- WHAT TO WORK ON
Every record below must come back exactly as given.
EXCERPTED RECORDS Start Marker
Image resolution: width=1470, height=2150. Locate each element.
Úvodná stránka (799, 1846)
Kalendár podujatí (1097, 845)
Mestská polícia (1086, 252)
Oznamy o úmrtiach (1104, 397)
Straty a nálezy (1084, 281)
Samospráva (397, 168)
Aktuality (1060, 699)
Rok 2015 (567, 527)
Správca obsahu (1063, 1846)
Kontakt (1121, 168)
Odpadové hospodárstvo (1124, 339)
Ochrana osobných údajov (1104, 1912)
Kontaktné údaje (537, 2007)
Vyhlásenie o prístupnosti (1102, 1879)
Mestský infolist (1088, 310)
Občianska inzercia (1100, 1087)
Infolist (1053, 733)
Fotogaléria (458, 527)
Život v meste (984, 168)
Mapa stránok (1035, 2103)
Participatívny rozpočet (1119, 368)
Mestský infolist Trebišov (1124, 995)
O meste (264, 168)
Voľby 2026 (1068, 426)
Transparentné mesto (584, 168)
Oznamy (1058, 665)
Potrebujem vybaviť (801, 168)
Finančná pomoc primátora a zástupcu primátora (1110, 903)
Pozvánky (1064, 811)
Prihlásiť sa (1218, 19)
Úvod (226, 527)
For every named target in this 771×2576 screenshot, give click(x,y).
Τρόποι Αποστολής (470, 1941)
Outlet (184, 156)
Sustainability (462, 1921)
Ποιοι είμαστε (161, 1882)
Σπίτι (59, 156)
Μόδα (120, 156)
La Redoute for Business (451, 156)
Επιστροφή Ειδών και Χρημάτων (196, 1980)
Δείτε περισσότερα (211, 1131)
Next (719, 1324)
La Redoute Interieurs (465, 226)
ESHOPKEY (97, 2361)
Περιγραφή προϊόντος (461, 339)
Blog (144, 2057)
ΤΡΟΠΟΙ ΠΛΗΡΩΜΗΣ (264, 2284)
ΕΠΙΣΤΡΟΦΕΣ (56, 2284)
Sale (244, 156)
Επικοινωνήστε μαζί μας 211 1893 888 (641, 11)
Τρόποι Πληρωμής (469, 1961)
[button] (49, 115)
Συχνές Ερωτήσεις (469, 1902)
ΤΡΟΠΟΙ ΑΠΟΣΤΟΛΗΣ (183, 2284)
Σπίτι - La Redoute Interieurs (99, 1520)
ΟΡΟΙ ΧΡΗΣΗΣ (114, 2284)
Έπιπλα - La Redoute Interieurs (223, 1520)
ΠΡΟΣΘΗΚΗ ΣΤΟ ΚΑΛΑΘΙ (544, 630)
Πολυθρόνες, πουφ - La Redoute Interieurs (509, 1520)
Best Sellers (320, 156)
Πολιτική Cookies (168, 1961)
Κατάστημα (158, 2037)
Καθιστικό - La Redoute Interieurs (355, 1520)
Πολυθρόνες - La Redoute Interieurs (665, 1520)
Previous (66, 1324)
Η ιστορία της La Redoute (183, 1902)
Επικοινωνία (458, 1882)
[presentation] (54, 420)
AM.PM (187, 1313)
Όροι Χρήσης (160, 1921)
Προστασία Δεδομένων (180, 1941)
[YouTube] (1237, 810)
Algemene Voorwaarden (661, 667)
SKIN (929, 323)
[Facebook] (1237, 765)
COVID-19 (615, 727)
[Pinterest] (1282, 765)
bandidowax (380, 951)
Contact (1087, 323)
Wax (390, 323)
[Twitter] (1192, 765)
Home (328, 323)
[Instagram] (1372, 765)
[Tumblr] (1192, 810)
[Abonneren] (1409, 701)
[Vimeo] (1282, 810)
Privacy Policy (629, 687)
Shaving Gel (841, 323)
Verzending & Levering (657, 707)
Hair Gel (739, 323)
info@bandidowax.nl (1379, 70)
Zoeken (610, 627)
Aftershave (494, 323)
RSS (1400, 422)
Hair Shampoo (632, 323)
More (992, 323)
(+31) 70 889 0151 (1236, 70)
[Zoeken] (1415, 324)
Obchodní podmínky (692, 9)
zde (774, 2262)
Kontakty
EXCERPTED RECORDS End Marker
- REPLY TO THE TASK
Image resolution: width=1470, height=2150. Locate each element.
Úvodná stránka (799, 1846)
Kalendár podujatí (1097, 845)
Mestská polícia (1086, 252)
Oznamy o úmrtiach (1104, 397)
Straty a nálezy (1084, 281)
Samospráva (397, 168)
Aktuality (1060, 699)
Rok 2015 (567, 527)
Správca obsahu (1063, 1846)
Kontakt (1121, 168)
Odpadové hospodárstvo (1124, 339)
Ochrana osobných údajov (1104, 1912)
Kontaktné údaje (537, 2007)
Vyhlásenie o prístupnosti (1102, 1879)
Mestský infolist (1088, 310)
Občianska inzercia (1100, 1087)
Infolist (1053, 733)
Fotogaléria (458, 527)
Život v meste (984, 168)
Mapa stránok (1035, 2103)
Participatívny rozpočet (1119, 368)
Mestský infolist Trebišov (1124, 995)
O meste (264, 168)
Voľby 2026 (1068, 426)
Transparentné mesto (584, 168)
Oznamy (1058, 665)
Potrebujem vybaviť (801, 168)
Finančná pomoc primátora a zástupcu primátora (1110, 903)
Pozvánky (1064, 811)
Prihlásiť sa (1218, 19)
Úvod (226, 527)
For every named target in this 771×2576 screenshot, give click(x,y).
Τρόποι Αποστολής (470, 1941)
Outlet (184, 156)
Sustainability (462, 1921)
Ποιοι είμαστε (161, 1882)
Σπίτι (59, 156)
Μόδα (120, 156)
La Redoute for Business (451, 156)
Επιστροφή Ειδών και Χρημάτων (196, 1980)
Δείτε περισσότερα (211, 1131)
Next (719, 1324)
La Redoute Interieurs (465, 226)
ESHOPKEY (97, 2361)
Περιγραφή προϊόντος (461, 339)
Blog (144, 2057)
ΤΡΟΠΟΙ ΠΛΗΡΩΜΗΣ (264, 2284)
ΕΠΙΣΤΡΟΦΕΣ (56, 2284)
Sale (244, 156)
Επικοινωνήστε μαζί μας 211 1893 888 (641, 11)
Τρόποι Πληρωμής (469, 1961)
[button] (49, 115)
Συχνές Ερωτήσεις (469, 1902)
ΤΡΟΠΟΙ ΑΠΟΣΤΟΛΗΣ (183, 2284)
Σπίτι - La Redoute Interieurs (99, 1520)
ΟΡΟΙ ΧΡΗΣΗΣ (114, 2284)
Έπιπλα - La Redoute Interieurs (223, 1520)
ΠΡΟΣΘΗΚΗ ΣΤΟ ΚΑΛΑΘΙ (544, 630)
Πολυθρόνες, πουφ - La Redoute Interieurs (509, 1520)
Best Sellers (320, 156)
Πολιτική Cookies (168, 1961)
Κατάστημα (158, 2037)
Καθιστικό - La Redoute Interieurs (355, 1520)
Πολυθρόνες - La Redoute Interieurs (665, 1520)
Previous (66, 1324)
Η ιστορία της La Redoute (183, 1902)
Επικοινωνία (458, 1882)
[presentation] (54, 420)
AM.PM (187, 1313)
Όροι Χρήσης (160, 1921)
Προστασία Δεδομένων (180, 1941)
[YouTube] (1237, 810)
Algemene Voorwaarden (661, 667)
SKIN (929, 323)
[Facebook] (1237, 765)
COVID-19 (615, 727)
[Pinterest] (1282, 765)
bandidowax (380, 951)
Contact (1087, 323)
Wax (390, 323)
[Twitter] (1192, 765)
Home (328, 323)
[Instagram] (1372, 765)
[Tumblr] (1192, 810)
[Abonneren] (1409, 701)
[Vimeo] (1282, 810)
Privacy Policy (629, 687)
Shaving Gel (841, 323)
Verzending & Levering (657, 707)
Hair Gel (739, 323)
info@bandidowax.nl (1379, 70)
Zoeken (610, 627)
Aftershave (494, 323)
RSS (1400, 422)
Hair Shampoo (632, 323)
More (992, 323)
(+31) 70 889 0151 (1236, 70)
[Zoeken] (1415, 324)
Obchodní podmínky (692, 9)
zde (774, 2262)
Kontakty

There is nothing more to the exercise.